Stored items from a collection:
*** Block opens ***

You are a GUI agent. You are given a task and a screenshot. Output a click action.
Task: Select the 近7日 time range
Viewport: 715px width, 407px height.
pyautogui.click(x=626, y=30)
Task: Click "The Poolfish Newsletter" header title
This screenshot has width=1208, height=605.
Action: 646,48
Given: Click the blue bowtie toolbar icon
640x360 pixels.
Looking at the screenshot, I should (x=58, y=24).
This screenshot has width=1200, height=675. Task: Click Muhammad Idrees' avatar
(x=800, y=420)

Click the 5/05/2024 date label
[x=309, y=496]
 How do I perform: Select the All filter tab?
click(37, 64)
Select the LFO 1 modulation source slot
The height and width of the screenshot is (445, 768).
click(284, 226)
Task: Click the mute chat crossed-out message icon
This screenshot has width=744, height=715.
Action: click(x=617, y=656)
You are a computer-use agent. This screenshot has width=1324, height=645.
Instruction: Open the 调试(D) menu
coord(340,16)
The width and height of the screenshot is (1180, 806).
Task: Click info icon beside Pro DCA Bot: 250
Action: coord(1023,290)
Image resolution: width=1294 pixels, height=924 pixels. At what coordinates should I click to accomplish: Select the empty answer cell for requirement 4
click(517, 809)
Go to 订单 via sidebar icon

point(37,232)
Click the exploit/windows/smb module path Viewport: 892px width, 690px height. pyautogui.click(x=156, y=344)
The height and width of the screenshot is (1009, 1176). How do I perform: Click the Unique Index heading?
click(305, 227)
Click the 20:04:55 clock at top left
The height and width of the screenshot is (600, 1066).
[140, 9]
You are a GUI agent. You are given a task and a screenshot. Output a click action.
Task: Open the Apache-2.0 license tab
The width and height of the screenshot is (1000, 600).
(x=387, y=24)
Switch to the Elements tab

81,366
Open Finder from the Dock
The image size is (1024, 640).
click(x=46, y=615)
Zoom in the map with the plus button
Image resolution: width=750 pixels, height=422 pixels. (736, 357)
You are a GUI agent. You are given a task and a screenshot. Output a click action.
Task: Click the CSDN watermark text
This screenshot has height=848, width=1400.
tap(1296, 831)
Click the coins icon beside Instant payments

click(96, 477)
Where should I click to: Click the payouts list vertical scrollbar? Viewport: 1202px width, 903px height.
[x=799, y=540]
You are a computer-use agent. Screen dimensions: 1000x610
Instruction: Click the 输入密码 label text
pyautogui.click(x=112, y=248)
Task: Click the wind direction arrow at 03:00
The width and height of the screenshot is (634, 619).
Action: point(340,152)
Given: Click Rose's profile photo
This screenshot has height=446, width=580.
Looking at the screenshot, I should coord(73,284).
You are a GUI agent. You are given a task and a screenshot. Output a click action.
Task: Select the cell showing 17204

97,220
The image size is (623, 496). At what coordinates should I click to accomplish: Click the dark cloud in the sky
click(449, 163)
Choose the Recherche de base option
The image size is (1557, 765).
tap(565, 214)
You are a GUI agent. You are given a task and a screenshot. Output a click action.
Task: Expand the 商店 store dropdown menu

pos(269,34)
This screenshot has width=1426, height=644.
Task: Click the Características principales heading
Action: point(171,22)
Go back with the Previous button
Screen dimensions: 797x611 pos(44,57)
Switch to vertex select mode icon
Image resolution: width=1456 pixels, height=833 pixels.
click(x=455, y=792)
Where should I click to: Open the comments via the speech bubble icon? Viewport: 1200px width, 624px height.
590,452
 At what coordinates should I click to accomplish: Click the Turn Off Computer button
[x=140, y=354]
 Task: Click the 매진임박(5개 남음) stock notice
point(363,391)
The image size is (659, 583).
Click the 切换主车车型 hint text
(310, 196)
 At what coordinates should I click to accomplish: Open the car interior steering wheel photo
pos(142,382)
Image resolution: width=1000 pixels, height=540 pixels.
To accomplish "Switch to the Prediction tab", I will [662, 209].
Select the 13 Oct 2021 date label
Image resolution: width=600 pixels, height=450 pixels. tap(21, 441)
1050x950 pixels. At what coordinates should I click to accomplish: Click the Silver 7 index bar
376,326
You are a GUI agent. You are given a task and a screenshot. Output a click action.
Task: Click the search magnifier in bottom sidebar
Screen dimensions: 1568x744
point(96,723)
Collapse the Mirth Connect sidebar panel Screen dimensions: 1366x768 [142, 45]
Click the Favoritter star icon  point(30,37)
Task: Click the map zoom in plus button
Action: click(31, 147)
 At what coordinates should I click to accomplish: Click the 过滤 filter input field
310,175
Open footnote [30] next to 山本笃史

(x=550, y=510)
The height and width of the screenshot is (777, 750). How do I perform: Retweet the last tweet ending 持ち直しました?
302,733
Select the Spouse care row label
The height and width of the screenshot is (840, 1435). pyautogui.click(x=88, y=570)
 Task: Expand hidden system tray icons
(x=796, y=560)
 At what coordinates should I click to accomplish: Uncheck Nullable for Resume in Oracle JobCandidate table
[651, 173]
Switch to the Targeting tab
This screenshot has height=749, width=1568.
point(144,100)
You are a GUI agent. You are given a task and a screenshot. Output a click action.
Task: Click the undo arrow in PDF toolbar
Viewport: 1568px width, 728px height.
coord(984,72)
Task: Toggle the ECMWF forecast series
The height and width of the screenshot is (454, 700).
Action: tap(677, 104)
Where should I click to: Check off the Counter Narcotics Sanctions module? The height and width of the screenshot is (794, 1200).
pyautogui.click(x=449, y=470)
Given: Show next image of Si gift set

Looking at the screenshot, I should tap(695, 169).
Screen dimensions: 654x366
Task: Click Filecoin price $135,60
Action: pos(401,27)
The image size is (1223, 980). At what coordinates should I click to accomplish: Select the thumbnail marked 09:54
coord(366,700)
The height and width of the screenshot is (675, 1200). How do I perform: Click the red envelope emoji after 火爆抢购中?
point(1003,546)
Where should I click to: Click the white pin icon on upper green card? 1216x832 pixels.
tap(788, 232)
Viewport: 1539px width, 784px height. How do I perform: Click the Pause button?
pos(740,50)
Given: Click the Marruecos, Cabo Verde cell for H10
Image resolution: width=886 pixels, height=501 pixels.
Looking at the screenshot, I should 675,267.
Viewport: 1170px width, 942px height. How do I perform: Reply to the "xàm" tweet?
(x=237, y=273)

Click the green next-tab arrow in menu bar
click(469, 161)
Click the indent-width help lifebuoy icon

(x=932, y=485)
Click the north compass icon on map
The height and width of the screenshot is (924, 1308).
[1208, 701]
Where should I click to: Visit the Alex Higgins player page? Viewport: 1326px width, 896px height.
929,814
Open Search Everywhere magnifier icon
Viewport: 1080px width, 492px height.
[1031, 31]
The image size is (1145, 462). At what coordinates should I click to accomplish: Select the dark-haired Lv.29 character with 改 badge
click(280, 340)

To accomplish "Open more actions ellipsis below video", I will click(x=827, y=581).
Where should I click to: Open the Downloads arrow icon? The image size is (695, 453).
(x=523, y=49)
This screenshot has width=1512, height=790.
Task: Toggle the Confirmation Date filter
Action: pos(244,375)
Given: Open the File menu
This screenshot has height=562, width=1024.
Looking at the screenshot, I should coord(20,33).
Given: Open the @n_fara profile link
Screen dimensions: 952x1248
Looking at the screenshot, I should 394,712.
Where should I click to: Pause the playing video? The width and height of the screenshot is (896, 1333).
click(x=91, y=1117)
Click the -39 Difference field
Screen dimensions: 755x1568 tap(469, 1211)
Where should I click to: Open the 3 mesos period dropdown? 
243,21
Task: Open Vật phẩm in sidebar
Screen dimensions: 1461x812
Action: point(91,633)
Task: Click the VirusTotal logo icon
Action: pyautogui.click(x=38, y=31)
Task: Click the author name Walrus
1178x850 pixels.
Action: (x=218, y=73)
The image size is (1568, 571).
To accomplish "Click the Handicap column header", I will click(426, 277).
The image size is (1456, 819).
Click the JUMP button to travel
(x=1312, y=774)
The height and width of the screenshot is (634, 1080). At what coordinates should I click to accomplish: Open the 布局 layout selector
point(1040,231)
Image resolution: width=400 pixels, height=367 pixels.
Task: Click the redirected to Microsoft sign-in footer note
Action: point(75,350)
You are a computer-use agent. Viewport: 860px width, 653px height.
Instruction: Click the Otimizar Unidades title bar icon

*** Block closes ***

→ **Your task**: Please copy out each line of the data in which the word "toolbar" occurs.

→ **Solution for this task**:
Given: Click the blue bowtie toolbar icon
Task: Click the undo arrow in PDF toolbar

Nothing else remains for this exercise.